PROVIDED INFORMATION ->
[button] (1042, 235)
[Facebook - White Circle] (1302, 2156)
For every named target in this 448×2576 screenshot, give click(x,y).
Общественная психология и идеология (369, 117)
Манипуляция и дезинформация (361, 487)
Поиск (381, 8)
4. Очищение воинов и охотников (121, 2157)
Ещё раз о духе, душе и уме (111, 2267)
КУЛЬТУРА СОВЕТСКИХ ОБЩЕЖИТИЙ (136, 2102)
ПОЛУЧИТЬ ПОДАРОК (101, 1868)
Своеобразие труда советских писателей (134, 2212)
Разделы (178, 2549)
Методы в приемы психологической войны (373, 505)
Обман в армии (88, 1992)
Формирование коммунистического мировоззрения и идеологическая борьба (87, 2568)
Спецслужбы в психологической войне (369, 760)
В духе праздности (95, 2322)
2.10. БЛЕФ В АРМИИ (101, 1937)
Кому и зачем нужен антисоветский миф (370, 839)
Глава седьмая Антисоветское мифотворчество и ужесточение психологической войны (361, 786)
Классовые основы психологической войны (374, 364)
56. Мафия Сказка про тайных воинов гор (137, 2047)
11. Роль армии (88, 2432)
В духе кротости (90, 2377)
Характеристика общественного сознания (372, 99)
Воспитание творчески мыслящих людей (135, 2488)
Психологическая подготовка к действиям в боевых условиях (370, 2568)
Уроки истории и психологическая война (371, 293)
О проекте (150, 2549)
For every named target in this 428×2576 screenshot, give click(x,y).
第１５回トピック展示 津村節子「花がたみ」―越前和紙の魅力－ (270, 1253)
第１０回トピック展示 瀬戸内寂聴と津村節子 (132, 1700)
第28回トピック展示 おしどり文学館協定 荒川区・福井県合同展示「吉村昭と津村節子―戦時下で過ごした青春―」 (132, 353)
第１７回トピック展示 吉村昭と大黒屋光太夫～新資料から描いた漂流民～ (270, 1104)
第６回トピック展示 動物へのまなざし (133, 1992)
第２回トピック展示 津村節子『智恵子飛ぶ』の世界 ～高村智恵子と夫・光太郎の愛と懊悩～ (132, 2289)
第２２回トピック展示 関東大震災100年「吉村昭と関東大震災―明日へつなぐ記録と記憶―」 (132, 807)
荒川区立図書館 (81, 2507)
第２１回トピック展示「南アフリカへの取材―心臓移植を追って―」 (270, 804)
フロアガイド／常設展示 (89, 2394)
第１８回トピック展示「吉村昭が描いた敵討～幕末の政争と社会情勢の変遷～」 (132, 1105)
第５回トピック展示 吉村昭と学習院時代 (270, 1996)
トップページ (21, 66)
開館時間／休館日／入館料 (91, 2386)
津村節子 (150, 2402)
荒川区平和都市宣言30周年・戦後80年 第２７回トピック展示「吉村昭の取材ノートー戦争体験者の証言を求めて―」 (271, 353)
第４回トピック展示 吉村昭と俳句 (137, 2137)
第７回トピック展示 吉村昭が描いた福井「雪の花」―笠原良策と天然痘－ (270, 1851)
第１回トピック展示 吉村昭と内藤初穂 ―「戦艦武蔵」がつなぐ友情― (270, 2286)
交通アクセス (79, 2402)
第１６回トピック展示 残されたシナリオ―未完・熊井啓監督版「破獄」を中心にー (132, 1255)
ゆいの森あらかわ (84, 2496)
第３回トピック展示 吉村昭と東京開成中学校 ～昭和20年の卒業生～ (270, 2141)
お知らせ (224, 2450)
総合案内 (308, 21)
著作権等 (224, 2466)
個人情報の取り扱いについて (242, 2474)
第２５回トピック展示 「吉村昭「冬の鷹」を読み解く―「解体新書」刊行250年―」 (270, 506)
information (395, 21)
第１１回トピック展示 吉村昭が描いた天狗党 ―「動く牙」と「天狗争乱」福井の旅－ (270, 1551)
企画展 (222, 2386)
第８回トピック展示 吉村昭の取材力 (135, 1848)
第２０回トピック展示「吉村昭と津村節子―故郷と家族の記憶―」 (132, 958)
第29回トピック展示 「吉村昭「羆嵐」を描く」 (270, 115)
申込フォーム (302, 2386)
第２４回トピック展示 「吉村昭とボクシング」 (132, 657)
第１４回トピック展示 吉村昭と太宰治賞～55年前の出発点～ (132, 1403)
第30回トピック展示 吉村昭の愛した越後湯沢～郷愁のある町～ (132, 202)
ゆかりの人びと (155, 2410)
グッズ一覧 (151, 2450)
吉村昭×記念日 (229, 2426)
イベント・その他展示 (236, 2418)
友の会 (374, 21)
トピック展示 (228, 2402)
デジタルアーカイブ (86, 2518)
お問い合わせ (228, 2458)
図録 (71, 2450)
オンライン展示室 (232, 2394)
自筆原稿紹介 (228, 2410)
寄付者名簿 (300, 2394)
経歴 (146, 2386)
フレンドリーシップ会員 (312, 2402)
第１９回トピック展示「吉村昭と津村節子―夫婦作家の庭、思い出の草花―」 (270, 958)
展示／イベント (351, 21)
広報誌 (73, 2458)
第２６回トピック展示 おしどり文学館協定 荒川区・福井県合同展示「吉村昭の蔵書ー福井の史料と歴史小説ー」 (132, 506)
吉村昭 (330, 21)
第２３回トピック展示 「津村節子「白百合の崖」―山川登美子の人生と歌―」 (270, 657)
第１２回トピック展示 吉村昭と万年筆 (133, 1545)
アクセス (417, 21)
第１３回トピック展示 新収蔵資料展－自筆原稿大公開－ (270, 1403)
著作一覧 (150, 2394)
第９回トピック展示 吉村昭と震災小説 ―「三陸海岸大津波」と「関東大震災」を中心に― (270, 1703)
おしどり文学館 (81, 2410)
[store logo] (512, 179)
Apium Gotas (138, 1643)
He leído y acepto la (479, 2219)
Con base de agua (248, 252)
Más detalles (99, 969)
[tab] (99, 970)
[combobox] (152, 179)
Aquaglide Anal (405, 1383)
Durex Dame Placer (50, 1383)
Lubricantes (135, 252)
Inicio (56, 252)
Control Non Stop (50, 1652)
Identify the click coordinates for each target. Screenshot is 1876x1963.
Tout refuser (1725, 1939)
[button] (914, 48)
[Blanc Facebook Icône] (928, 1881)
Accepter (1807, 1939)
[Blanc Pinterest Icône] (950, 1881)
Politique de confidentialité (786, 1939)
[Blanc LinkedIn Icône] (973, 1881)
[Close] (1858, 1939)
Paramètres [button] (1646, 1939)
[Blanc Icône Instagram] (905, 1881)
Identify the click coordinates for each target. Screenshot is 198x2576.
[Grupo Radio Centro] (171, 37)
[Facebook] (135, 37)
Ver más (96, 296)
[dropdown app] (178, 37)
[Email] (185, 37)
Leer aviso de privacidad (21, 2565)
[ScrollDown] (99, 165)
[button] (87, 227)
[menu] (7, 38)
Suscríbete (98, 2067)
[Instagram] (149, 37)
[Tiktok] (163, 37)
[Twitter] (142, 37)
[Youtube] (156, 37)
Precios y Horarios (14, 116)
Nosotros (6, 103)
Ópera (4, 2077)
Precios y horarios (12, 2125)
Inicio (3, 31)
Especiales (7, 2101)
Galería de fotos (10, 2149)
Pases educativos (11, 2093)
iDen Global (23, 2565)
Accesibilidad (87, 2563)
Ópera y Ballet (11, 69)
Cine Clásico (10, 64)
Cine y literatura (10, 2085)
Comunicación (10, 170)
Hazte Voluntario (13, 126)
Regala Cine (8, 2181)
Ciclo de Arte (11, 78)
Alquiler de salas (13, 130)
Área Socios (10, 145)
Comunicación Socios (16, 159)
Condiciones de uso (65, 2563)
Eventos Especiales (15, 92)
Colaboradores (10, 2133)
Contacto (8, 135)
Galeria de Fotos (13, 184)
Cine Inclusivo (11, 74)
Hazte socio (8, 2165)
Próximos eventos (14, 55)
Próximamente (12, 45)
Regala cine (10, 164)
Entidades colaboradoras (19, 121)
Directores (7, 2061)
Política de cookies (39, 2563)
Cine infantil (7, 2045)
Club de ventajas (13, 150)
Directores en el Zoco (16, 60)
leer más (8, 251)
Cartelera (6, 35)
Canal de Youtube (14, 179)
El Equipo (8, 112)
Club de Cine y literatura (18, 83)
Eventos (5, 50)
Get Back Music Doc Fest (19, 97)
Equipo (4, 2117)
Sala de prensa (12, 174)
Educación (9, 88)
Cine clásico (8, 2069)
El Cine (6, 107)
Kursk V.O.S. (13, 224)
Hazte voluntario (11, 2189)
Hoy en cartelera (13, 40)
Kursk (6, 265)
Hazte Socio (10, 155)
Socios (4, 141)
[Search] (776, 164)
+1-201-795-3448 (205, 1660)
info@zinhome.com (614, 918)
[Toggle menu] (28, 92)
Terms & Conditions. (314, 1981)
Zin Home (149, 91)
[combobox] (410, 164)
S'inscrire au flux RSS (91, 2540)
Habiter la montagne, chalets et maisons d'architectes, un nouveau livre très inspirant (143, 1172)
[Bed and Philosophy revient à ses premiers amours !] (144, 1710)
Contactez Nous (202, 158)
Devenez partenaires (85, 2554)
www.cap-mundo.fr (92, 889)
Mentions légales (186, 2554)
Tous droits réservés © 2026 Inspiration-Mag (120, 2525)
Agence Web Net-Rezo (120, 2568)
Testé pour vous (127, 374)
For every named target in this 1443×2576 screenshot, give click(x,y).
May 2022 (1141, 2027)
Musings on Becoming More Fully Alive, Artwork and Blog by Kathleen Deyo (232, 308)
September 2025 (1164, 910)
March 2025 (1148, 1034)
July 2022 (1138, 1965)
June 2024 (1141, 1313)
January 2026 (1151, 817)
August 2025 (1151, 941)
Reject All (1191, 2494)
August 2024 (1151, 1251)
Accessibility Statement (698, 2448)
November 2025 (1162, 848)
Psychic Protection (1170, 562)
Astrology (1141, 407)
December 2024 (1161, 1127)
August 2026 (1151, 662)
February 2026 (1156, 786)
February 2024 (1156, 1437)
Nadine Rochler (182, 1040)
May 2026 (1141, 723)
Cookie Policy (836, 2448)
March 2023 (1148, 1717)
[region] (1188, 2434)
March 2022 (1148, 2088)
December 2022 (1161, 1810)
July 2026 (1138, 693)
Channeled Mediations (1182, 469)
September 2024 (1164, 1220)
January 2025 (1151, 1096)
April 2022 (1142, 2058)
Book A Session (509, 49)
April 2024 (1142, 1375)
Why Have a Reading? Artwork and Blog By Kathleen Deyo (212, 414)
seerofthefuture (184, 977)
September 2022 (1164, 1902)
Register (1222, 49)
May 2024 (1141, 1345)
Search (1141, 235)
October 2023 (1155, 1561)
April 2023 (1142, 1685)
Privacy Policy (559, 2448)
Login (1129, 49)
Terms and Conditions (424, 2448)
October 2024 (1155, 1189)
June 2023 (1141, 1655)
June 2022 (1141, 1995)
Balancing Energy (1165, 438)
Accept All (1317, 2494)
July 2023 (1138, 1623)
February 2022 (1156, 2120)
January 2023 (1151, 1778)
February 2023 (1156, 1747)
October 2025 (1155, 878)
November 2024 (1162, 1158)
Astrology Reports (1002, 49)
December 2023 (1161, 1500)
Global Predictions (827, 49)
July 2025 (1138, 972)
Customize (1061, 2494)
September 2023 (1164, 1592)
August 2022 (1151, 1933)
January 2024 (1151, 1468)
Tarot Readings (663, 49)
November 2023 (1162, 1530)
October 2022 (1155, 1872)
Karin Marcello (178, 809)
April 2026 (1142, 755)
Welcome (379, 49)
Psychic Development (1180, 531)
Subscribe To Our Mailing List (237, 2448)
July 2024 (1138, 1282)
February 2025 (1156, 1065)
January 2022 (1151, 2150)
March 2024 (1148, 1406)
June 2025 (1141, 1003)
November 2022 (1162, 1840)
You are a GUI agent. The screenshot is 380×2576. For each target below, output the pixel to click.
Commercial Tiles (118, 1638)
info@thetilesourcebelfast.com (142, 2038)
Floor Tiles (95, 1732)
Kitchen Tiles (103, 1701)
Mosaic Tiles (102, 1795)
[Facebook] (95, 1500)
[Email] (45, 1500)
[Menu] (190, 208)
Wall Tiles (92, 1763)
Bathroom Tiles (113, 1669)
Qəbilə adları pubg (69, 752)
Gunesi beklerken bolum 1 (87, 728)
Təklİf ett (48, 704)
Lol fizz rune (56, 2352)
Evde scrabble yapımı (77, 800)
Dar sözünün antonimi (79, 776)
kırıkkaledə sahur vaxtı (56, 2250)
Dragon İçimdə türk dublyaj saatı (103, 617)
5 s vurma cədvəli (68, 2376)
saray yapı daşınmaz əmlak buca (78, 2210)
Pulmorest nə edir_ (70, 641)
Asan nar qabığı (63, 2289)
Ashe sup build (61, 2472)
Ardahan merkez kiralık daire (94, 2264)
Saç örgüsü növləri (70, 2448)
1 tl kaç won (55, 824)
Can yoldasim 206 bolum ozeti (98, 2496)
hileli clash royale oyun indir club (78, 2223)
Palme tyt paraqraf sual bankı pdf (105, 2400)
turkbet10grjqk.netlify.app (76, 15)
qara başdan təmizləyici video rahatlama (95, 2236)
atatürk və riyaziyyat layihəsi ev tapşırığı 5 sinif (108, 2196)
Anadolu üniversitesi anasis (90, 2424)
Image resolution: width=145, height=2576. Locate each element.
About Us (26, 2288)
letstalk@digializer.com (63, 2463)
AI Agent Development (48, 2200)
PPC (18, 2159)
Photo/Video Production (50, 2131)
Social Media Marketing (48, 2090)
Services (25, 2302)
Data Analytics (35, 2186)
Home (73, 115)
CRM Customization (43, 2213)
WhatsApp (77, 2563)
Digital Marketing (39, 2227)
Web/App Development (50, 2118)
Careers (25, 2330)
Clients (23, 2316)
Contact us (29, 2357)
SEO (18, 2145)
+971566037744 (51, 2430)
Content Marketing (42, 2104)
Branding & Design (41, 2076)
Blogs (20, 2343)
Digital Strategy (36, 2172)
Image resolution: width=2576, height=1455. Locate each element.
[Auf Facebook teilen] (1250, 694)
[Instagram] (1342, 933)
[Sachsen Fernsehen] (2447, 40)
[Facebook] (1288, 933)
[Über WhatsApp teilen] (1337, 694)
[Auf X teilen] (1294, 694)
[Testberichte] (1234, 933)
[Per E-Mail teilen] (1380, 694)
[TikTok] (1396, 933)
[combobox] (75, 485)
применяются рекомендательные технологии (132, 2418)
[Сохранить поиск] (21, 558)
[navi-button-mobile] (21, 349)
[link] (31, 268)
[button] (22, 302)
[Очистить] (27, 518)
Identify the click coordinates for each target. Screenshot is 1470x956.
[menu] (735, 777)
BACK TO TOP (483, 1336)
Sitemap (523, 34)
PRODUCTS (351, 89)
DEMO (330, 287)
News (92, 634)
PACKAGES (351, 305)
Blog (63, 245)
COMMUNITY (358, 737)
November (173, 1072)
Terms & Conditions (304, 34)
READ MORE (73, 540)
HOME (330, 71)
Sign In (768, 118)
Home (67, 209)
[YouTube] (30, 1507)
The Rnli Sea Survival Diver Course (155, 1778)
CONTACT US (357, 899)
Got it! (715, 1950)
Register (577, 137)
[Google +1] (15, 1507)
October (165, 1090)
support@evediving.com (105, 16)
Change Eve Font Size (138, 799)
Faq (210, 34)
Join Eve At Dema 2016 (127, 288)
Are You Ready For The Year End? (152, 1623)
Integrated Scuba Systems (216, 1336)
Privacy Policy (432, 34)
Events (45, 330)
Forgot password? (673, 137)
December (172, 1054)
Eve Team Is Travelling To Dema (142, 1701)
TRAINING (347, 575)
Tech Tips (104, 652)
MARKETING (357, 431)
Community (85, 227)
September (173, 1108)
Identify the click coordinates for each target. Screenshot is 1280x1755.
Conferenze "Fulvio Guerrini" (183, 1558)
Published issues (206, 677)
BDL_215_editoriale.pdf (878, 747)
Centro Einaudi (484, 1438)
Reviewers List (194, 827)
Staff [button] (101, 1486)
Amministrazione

INSTRUCTIONS FOR THE TASK -> Print only what lies in the material above starting at the line with "May 2024 (1141, 1345)" and ending at the line with "Evde scrabble yapımı (77, 800)", every line exactly as given.

THE COMPLETED TASK ->
May 2024 (1141, 1345)
Search (1141, 235)
October 2023 (1155, 1561)
April 2023 (1142, 1685)
Privacy Policy (559, 2448)
Login (1129, 49)
Terms and Conditions (424, 2448)
October 2024 (1155, 1189)
June 2023 (1141, 1655)
June 2022 (1141, 1995)
Balancing Energy (1165, 438)
Accept All (1317, 2494)
July 2023 (1138, 1623)
February 2022 (1156, 2120)
January 2023 (1151, 1778)
February 2023 (1156, 1747)
October 2025 (1155, 878)
November 2024 (1162, 1158)
Astrology Reports (1002, 49)
December 2023 (1161, 1500)
Global Predictions (827, 49)
July 2025 (1138, 972)
Customize (1061, 2494)
September 2023 (1164, 1592)
August 2022 (1151, 1933)
January 2024 (1151, 1468)
Tarot Readings (663, 49)
November 2023 (1162, 1530)
October 2022 (1155, 1872)
Karin Marcello (178, 809)
April 2026 (1142, 755)
Welcome (379, 49)
Psychic Development (1180, 531)
Subscribe To Our Mailing List (237, 2448)
July 2024 (1138, 1282)
February 2025 (1156, 1065)
January 2022 (1151, 2150)
March 2024 (1148, 1406)
June 2025 (1141, 1003)
November 2022 (1162, 1840)
You are a GUI agent. The screenshot is 380×2576. For each target below, output the pixel to click.
Commercial Tiles (118, 1638)
info@thetilesourcebelfast.com (142, 2038)
Floor Tiles (95, 1732)
Kitchen Tiles (103, 1701)
Mosaic Tiles (102, 1795)
[Facebook] (95, 1500)
[Email] (45, 1500)
[Menu] (190, 208)
Wall Tiles (92, 1763)
Bathroom Tiles (113, 1669)
Qəbilə adları pubg (69, 752)
Gunesi beklerken bolum 1 (87, 728)
Təklİf ett (48, 704)
Lol fizz rune (56, 2352)
Evde scrabble yapımı (77, 800)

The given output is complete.